> Direction
Repeat the mailing list reply below about the query planner word for word, from start to finish.

> Selected excerpt
*-*-*
Tom Lane wrote:
> Jack Orenstein <jack.orenstein@hds.com> writes:
>> Limit (cost=0.00..324.99 rows=100 width=451)
>> -> Index Scan using t_pkey on t (cost=0.00..296027.98 rows=91088 width=451)
>> Index Cond: (pk > 1000000000)
>
>> Adding the value restriction at the top of this query plan wouldn't increase the
>> cost very much.
>
> You're missing the point: with the value restriction in place, it's
> estimating that it will probably have to scan all 91000 rows (because
> there are fewer than 100 satisfying the value restriction). And that
> is going to cost somewhere north of 296027 cost units --- the cost
> shown, plus 91000 invocations of the value-restriction check.
> Which is considerably more than the cost of the other plan.
I see -- the optimizer is calculating that it will have to examine a very large
fraction of the rows.
Actually, pk and value are highly correlated. If a row gets past the index scan,
odds are very high that the value predicate will evaluate to true. So I am sure
that the index scan is the right way to go. I'm just trying to convince the
optimizer of this.
One thing I am considering is introducing a function with high execution cost.
E.g., if I do this:
create function return_input(bytea) returns bytea
as '
begin
return $1;
end;
' language 'plpgsql' cost 10000;
explain
select *
from t
where pk > 1000000
and return_input(value = 'asdf'::bytea)
order by pk
limit 100;
then I get the plan I want.
Limit (cost=0.00..563490.32 rows=100 width=451)
-> Index Scan using t_pkey on t (cost=0.00..34226402.07 rows=6074 width=451)
Index Cond: (pk > 1000000)
Filter: (return_input(value) = 'asdf'::bytea)
Is there a more elegant way of forcing the plan that I want?
Jack
*-*-*
> Record set
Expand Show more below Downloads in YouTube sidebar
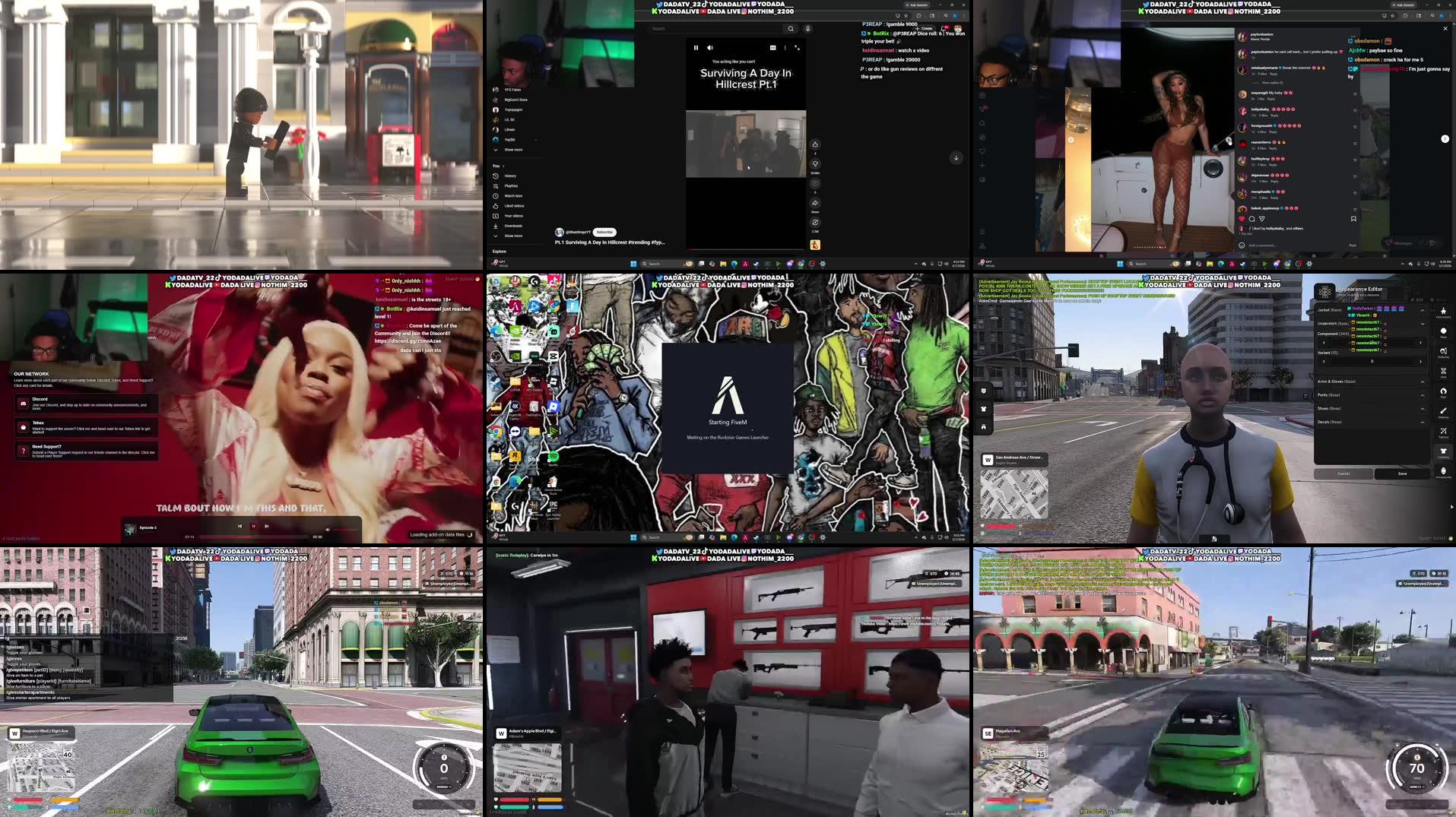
*-*-*
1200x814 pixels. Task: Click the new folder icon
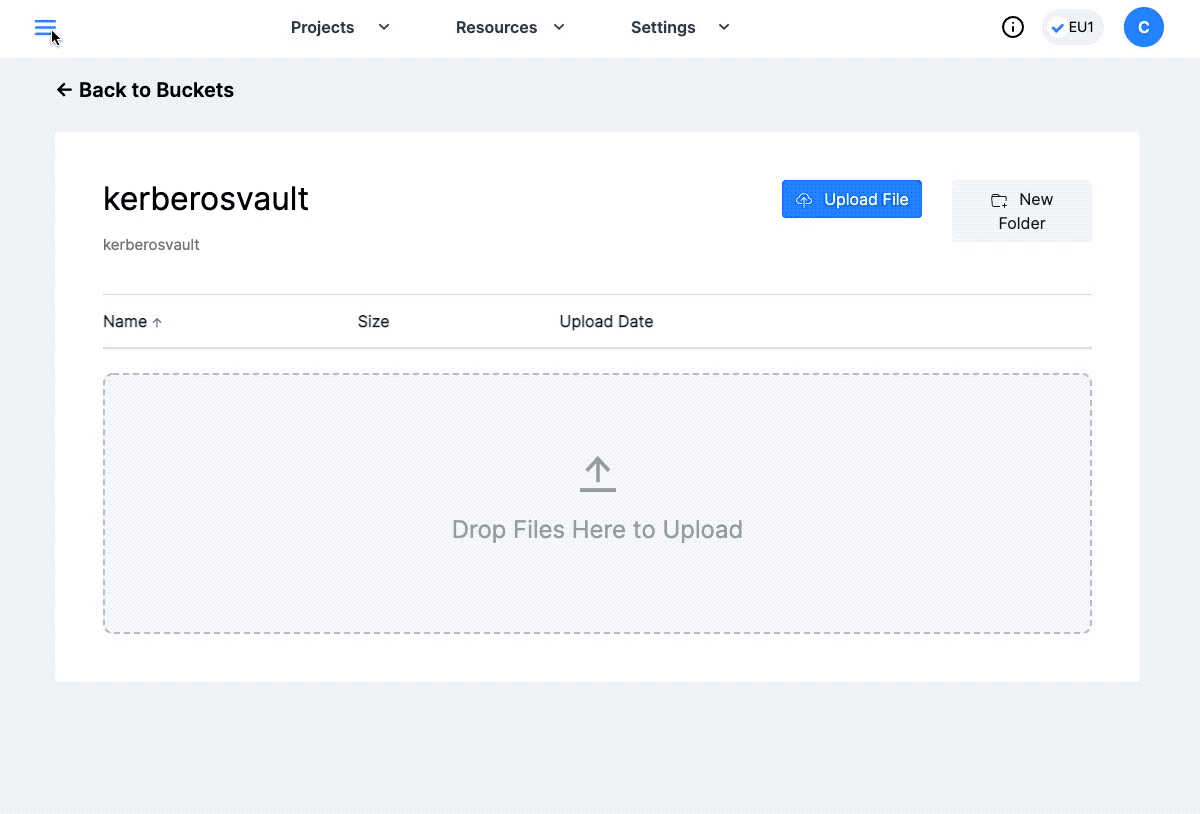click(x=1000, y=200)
*-*-*
> Answer for the task
Tom Lane wrote:
> Jack Orenstein <jack.orenstein@hds.com> writes:
>> Limit (cost=0.00..324.99 rows=100 width=451)
>> -> Index Scan using t_pkey on t (cost=0.00..296027.98 rows=91088 width=451)
>> Index Cond: (pk > 1000000000)
>
>> Adding the value restriction at the top of this query plan wouldn't increase the
>> cost very much.
>
> You're missing the point: with the value restriction in place, it's
> estimating that it will probably have to scan all 91000 rows (because
> there are fewer than 100 satisfying the value restriction). And that
> is going to cost somewhere north of 296027 cost units --- the cost
> shown, plus 91000 invocations of the value-restriction check.
> Which is considerably more than the cost of the other plan.
I see -- the optimizer is calculating that it will have to examine a very large
fraction of the rows.
Actually, pk and value are highly correlated. If a row gets past the index scan,
odds are very high that the value predicate will evaluate to true. So I am sure
that the index scan is the right way to go. I'm just trying to convince the
optimizer of this.
One thing I am considering is introducing a function with high execution cost.
E.g., if I do this:
create function return_input(bytea) returns bytea
as '
begin
return $1;
end;
' language 'plpgsql' cost 10000;
explain
select *
from t
where pk > 1000000
and return_input(value = 'asdf'::bytea)
order by pk
limit 100;
then I get the plan I want.
Limit (cost=0.00..563490.32 rows=100 width=451)
-> Index Scan using t_pkey on t (cost=0.00..34226402.07 rows=6074 width=451)
Index Cond: (pk > 1000000)
Filter: (return_input(value) = 'asdf'::bytea)
Is there a more elegant way of forcing the plan that I want?
Jack